University of Zimbabwe political science lecturer, Eldred Masunungure, said factionalism was at the centre of the allegations against the accused businesspeople.
“This simply reflects the shifting sands in Zanu PF and the difficulty of unravelling the puzzle of what makes Zanu PF tick.
“Factions are a common denominator in Zanu PF. What we need to watch is who of the two main factions currently is in the ascendancy and who is defended by the organs of the party.
“The starting point is … there are no permanent friends in politics and some people’s interests may be shifting towards favouring a particular faction,” Masunungure said.
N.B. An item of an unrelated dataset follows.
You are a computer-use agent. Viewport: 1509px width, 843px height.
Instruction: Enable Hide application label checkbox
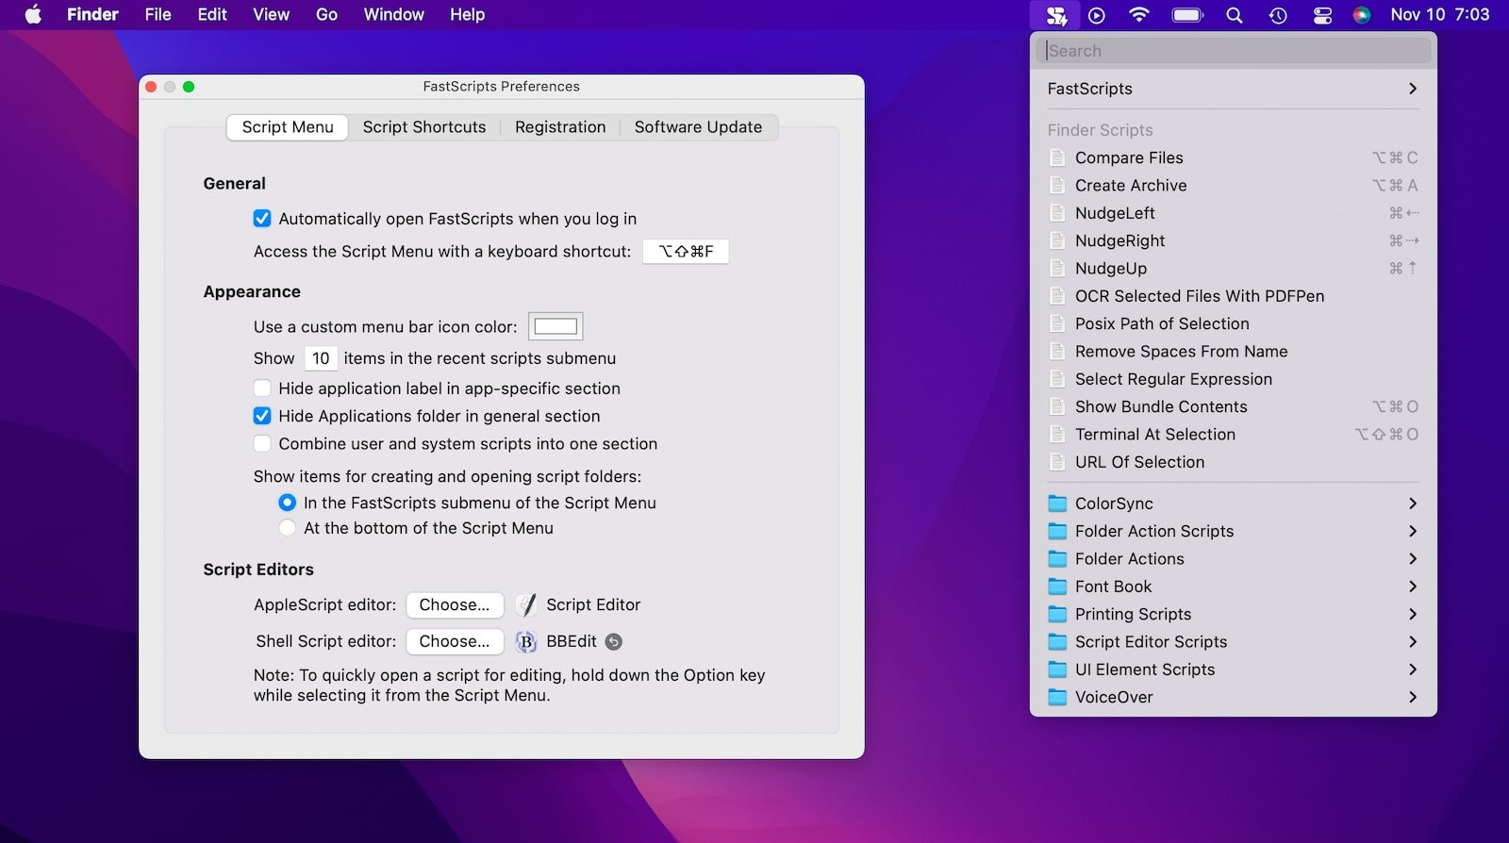pos(262,388)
“November 2017 offers us a lesson about the fluidity of the factions in Zanu PF.
“Those who were celebrating the attacks of Mnangagwa were the first to celebrate his ascendancy,” he observed further.
Monday’s events had similarities with Zanu PF’s controversial interface rallies of yester-year — which the youth and women’s leagues used to deadly effect, often making entirely false allegations against their perceived party opponents.
Erratic former first lady Grace Mugabe, former youth league leader Kudzanai Chipanga, and ex-women’s league stalwarts such as Sarah Mahoka and Mandiitawepi Chimene, for example, used this platform successfully to soil Mnangagwa and former vice president Joice Mujuru’s names at the height of Zanu PF’s internecine fights.